Notice Jesus doesn't say Mary chose the better part. He says she chose that good part, and it will not be taken away from her. Imagine the moment: a room full of people, Jesus teaching as they recline together, Mary among the listeners. In comes Martha—red, sweaty, flour on her forehead—and every eye shifts to her. "Lord, do you not care?" The eyes move to Jesus. "...that I'm working and Mary's not?" The eyes shift to Mary. Everyone waits for Jesus to say, "Mary, get up and help." Instead He says, "Martha, Martha." That's not what Martha expected, and I don't think it's what Mary expected either. She was probably bracing for a rebuke that never came.
Martha wasn't doing wrong by serving—she was doing a good thing. But she missed the moment.

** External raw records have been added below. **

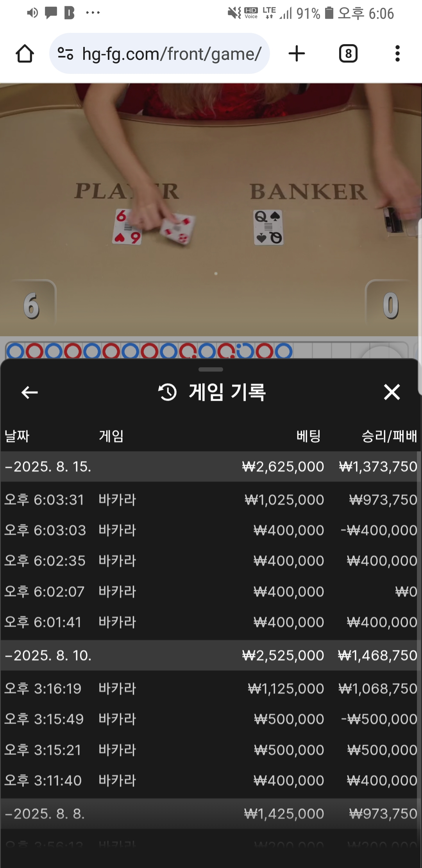Tap the browser home icon
The height and width of the screenshot is (868, 422).
pos(25,54)
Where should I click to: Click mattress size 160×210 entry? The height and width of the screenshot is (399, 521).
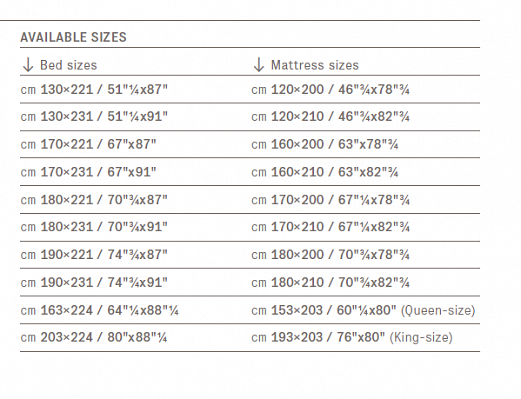(325, 172)
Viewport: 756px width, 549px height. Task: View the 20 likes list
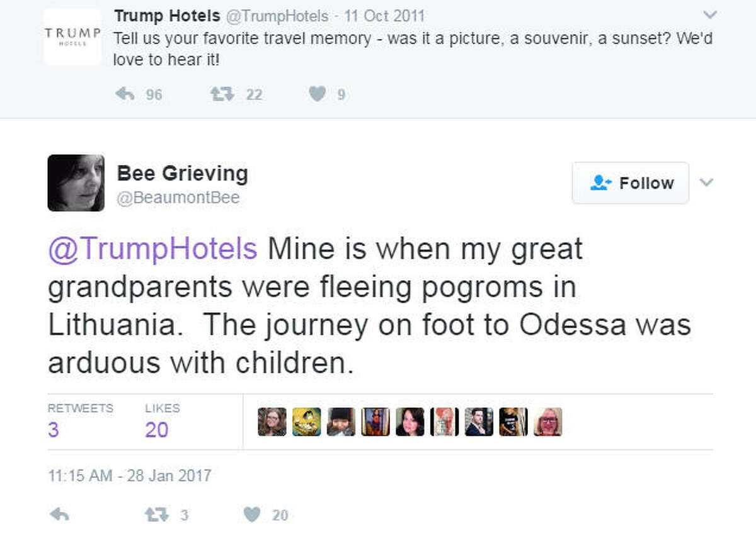pos(162,421)
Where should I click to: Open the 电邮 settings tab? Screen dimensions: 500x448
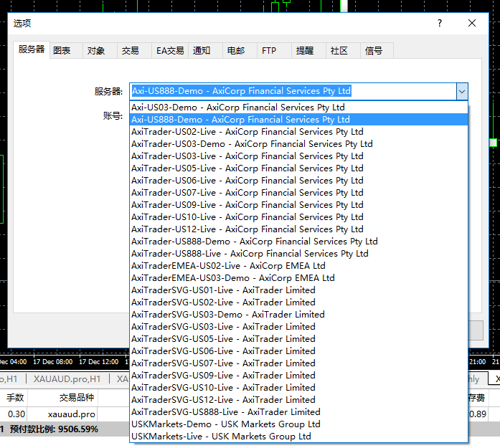pyautogui.click(x=235, y=51)
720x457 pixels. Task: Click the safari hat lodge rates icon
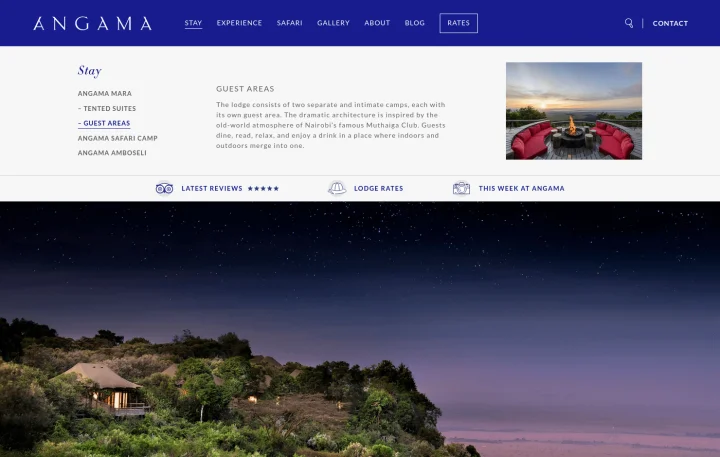(337, 188)
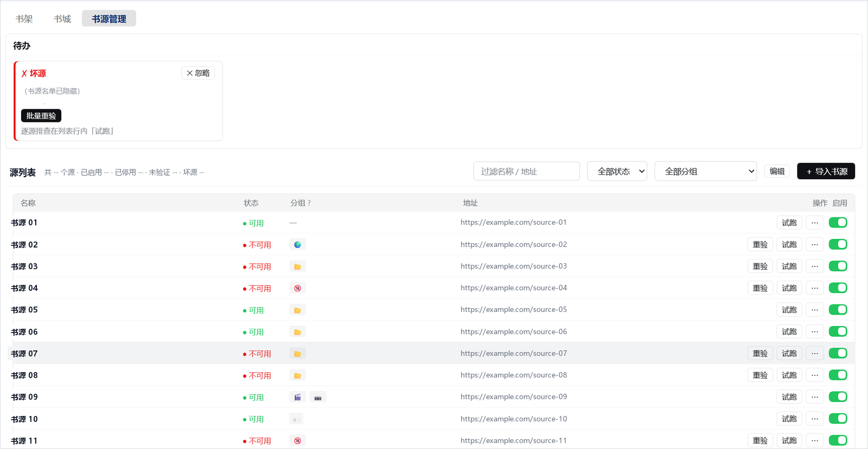Click the 导入书源 import button
This screenshot has height=449, width=868.
pos(826,171)
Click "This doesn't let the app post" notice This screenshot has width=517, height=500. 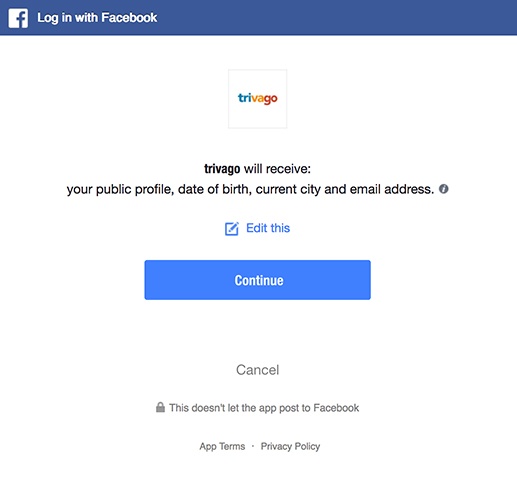[x=264, y=408]
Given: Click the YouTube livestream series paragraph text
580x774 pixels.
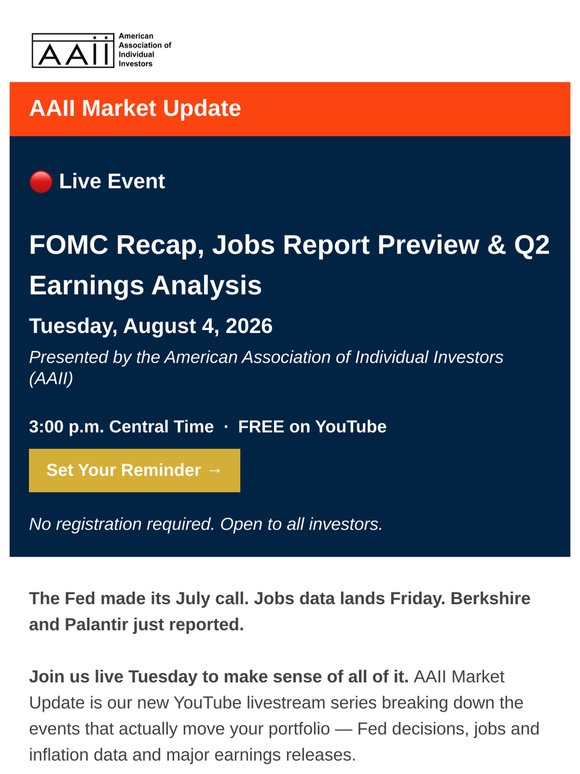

She lost sight of what her service was all about and thought, for that instant, that Jesus didn't care. He did.
The Order Matters Everywhere
I have fallen into Martha's pattern many times. There will always be many things and much serving, but one thing truly is needed. That one thing is the key that helps me see that the many things and the much serving are done not out of duty to earn favor or position with God, but as worship because of what He has done for me. When I sit first at Jesus's feet, then my service becomes worship and not duty. The order matters. It's a hard one for me to learn.
This isn't only true in so-called ministry. It's true wherever you find yourself working this week—a classroom, an office, a construction site. "Whatever you do in word or deed, do it heartily, as to the Lord and not to men." How might your workplace—and the frustration you feel with coworkers or supervisors—change if you began to realize, "I'm not doing this for men, but for God; it's out of worship that I do what I do"? It's a reframe that radically transforms the way I see my work. God help me. I am challenged by this every time I read it.
Closing Prayer
God, thank you for this passage of Scripture. There's a lot here to think about and wrestle with. I pray we wouldn't soon forget it as we leave this place, and that you would encourage and challenge us with it. Lord, help us realize that the work we do is good. Vocation is something you created before the fall; you've given us a task and what we need to accomplish it. The challenge comes when we start to measure ourselves or others by the tasks we do and not by the standing we have with you—image bearers created by you and for your purposes. Would you reform and transform our thinking, so that we work as worship and not merely as duty to earn a better standing or position. God help us, we pray. We ask this in Jesus's name, and all those who agree said, amen.